How to write a series character* - by Josh Stallings

 * and other things I wish I knew.


Q:How do you handle the passage of time and the aging of characters in your series?




As a reader my favorite series are ones that pick up relatively close to where the last book ended. I also like books that carry an emotional continuity from experiences in the last book into the next book. In Charlie Huston’s Henry Thompson novels (Caught Stealing, Six Bad Things, A Dangerous Man) he starts with a Hitchcockian everyman who is mistaken for a thief. His journey is rough and violent and by the end of the trilogy Hank is a hardened killer and a dangerous man. These are hardboiled novels that are a study of what it takes to turn a person into a hard boiled character. No one starts out like Richard Stark's Parker, although most often these characters are dropped fully formed into their novels. What Huston did was show you how a cruel and violent world created them.  




My Moses McGuire books (Beautiful Naked & Dead, Out There Bad, One More Body) are a hardboiled exploration of sex as commerce in America. Each book takes you deeper into the skin trade, starting with strip clubs and legal Nevada brothels and ending with a girl grabbed off the streets of LA and trafficked into prostitution. This wasn’t originally my plan, I followed the research as I wrote. The people I interviewed led me to search out news articles and that led me to talk to more people in the sex trade. The more I learned, the angrier I got, and the angrier the books got. Moses starts out thinking he’s a knight in dented armor. Throughout the books he discovers he is part of the problem. He grows in slow fits and starts. He also accumulates scars physical and emotional. I have been asked to write more Moses books, but I just haven’t the heart to put him or me through the anger and pain it would take.

 


The nature of hardboiled is grab your protagonist by the neck and beat the hell out of them for as long as they can take it. So if you choose to track them with emotional and physical continuity book to book, they won’t survive too many volumes. Charlie Huston found a smart cheat with his Joe Pitt Case Books. These are hardboiled detective books set in a New York full of vampires. Having a vampire protagonist allowed Huston to beat the heck out of Joe Pitt book after book, knowing it’s next to impossible to kill the undead.          

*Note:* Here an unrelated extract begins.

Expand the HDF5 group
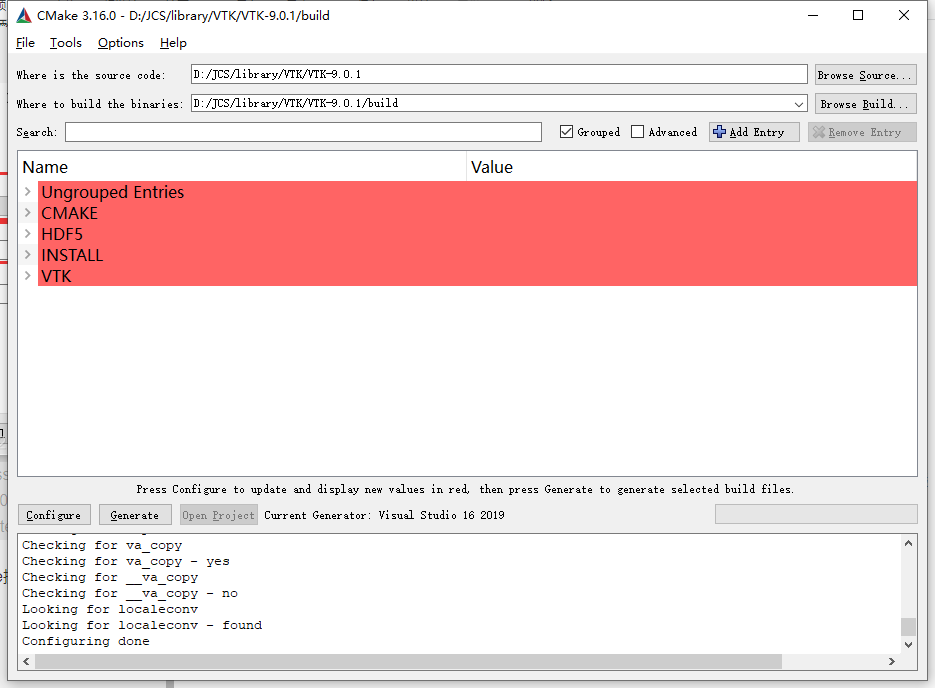935x688 pixels. 27,234
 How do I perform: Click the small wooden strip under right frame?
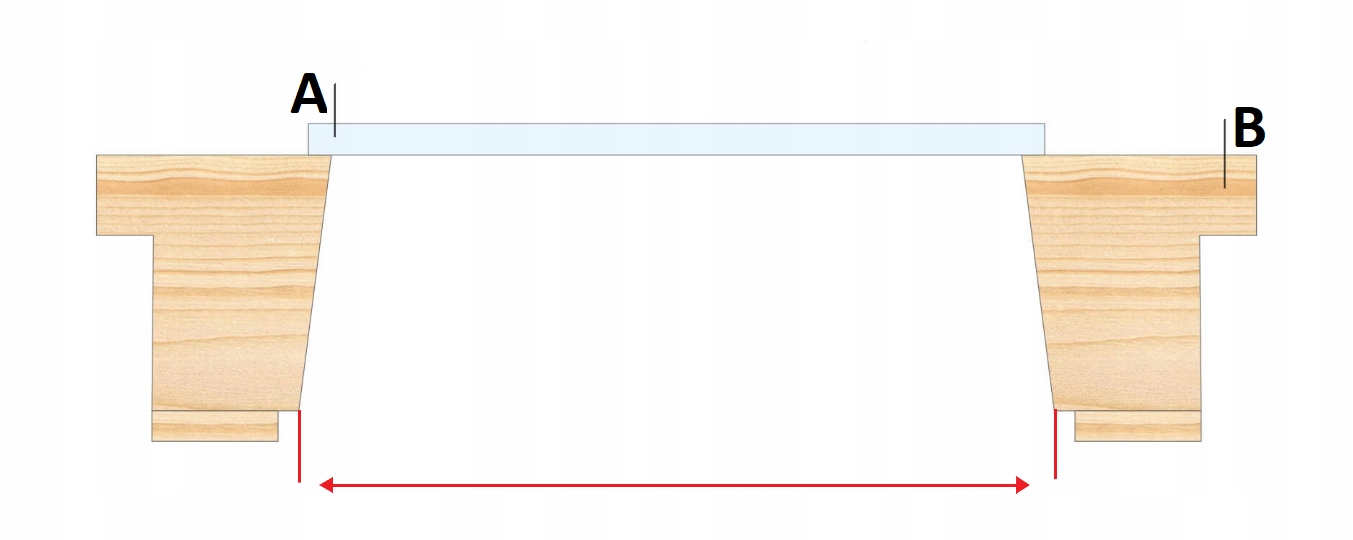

Tana French with her Dublin Murder Squad books has found an intriguing highbred that delivers the familiarity of a series and allows the emotional arc of a stand alone. Instead of following one main detective, each book takes a different member of the squad and gives them their own novel. So brilliant, wish I’d thought of it.


In the Easy Rawlins series Walter Mosley not only tells the story of one man’s life he also tracks the history of the black experience in Los Angeles. Starting with Devil in a Blue Dress set in 1948, he follows it up with A Red Death set in 1953, the next is set in 1956, then he jumps to 1961. Some of the later books take up just after the last ended. These time jumps between novels seem to be dictated by both wanting to show certain periods in LA history and to explore Easy’s growth over a longer time span. This unconventional timeline allows the series to play out like a saga, while book to book it reads like a domestic mystery series. We follow Easy’s personal life, watch his adopted children grow up, relationships flourish and fall apart.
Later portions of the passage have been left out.